4.6. Delivery of Positron Emission Tomography (PET) Tracers

Positron emission tomography (PET) is an imaging process that provides functional images to diagnose abnormalities at a molecular level [99,100,101]. PET captures diagnostic images using the highly specific radiopharmaceutical activity of its contrast agent [102,103]. This imaging process has a limitless penetration depth and a higher sensitivity than other imaging agents. PET is a very helpful tool for early diagnosis and monitoring disease progression. Although PET is a FDA-approved clinical molecular imaging technique, it does have some drawbacks [104]. PET has low spatial resolution, short acquisition time, and its radioisotopes have a short half-life. In addition, PET can expose patients to large doses of radiation. Therefore, the use of PNPs and some of their multimodal variants can address these issues.
Wang et al. developed ultra-small 64Copper sulfide-ferritin nanocages (64CuS–Fn) as novel cancer nanotheranostics [33]. 64CuS nanoparticles were formed inside the cavity of ferritin (Fn) nanocages using a biomineralization-inspired method. First, 64Cu was loaded within ferritin by exploiting the presence of open surface pores and its natural affinity towards bivalent metals (i.e., Fe2+). Next, Na2S was added into solution to form 64CuS–Fn. Due to the presence of the ferritin protein shell, this biomineralization method was used to control the size of 64CuS nanoparticle formation, while also enhancing its solubility and monodispersity. 64CuS–Fn showed good colloidal stability and minimal copper leakage after 24h incubation in sodium acetate buffer. Eight hours after IV administration in U87 MG subcutaneous tumor-bearing mice, 64CuS–Fn doubled the accumulation of 64Cu in the tumor area and produced a higher tumor-to-normal contrast PET signal, compared to free 64Cu. This approach harnessed the unique properties of PNPs to produce an optically-active 64CuS particle with good stability, biocompatibility, and passive targeting. The ferritin shell also provides a scaffold for the attachment of functional cancer-targeting moieties to the encapsulated CuS nanoparticle, which could improve this system’s PET imaging accuracy. Furthermore, CuS nanoparticles have the ability to absorb and convert light into heat, and therefore, this system could be readily applied in photothermal therapy.

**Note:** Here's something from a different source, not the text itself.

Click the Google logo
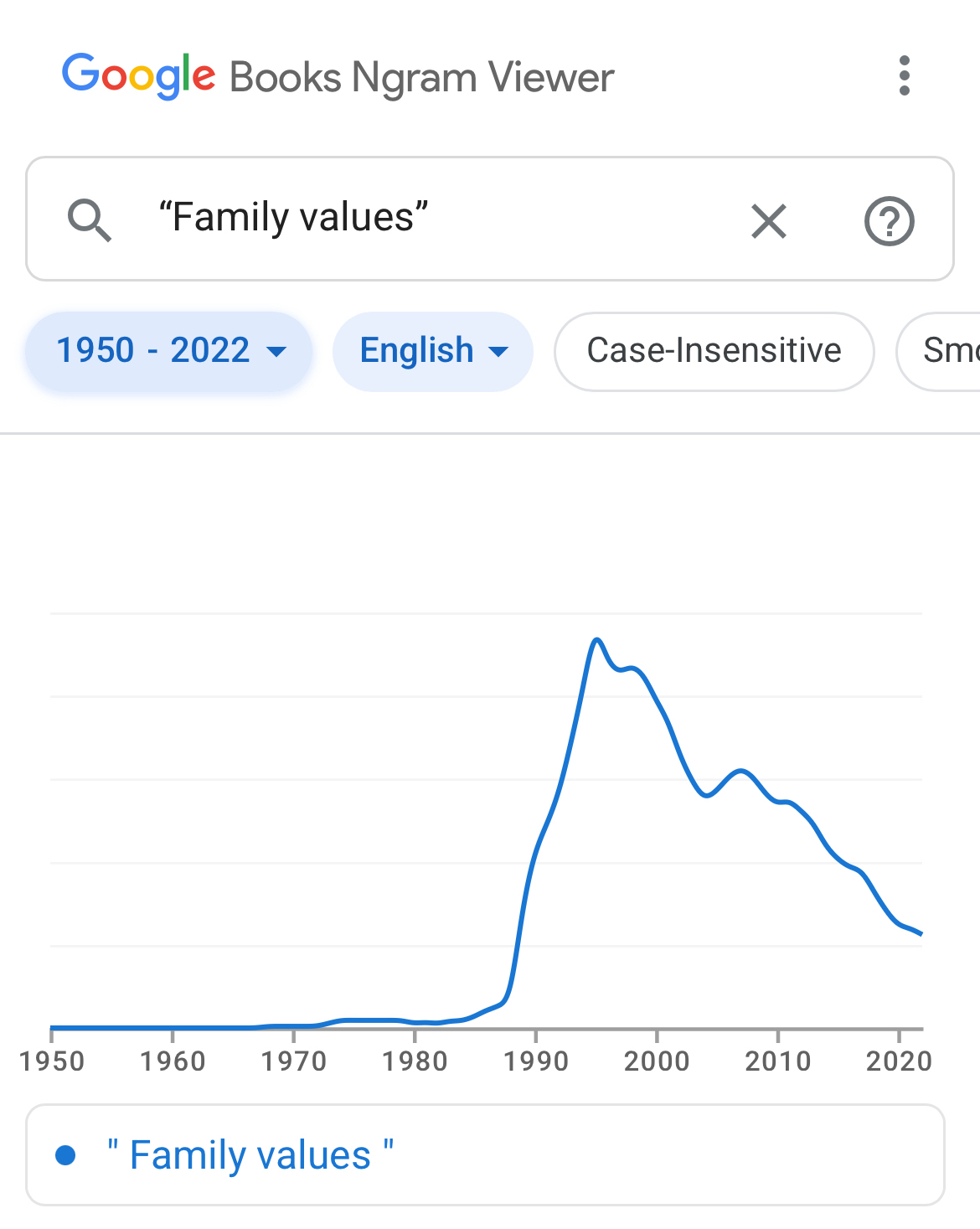Image resolution: width=980 pixels, height=1229 pixels. coord(138,76)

4.7. Use as Ultrasound Contrast Agents

Ultrasonography (US) is a non-invasive and cost-effective technology that allows anatomical imaging in real-time [105]. US works by transmitting high frequency ultrasound pulses (1–20 mHz) into tissue. The reflection of these pulses off anatomical structures creates echoes that can be detected and then depicted as points of variable brightness (brightness (B)-mode), allowing any changes in tissue anatomy to be observed. Contrast-enhanced ultrasound (CEUS) has been used in the clinic to improve the detection of lesions in breast, liver, kidney, and ovarian cancer. To obtain images suitable for patient diagnosis/prognosis, CEUS must be combined with effective ultrasound contrast agents (UCAs). One class of UCAs are micro or nano-bubbles, which work by resonating ultrasound beams that result in reflection signals greater than those observed in normal tissues [105]. The first FDA-approved UCAs were the albumin-coated microbubbles Albunex® and OptisonTM (GE Healthcare) [106].
Recently, Shapiro et al. described protein-based gas vesicles (GVs) found inside Anabaena flos-aquae (Ana GV) and Halobacterium NRC-1 (Halo GV). [39,107]. These GVs are unique rod-shaped PNPs with dimensions between 45–200 nm (width) and 100–800 nm (length) and protein shell thicknesses of ~2 nm [107]. While GVs naturally exclude water from their internal cavities, their protein shells are permeable to gas, thus allowing surrounding gases to diffuse into them. Accordingly, the potential of GVs to act as UCAs has been investigated both in vitro (using a gel phantom model) and in vivo (in immunodeficient mice—via IV or subcutaneous injection). In both studies, the GVs provided clear and robust contrast in ultrasound images, even at nanomolar concentrations [107]. However, before being potentially incorporated into existing clinical US, the safety, biodistribution, and pharmacokinetics of these PNP GVs must be evaluated.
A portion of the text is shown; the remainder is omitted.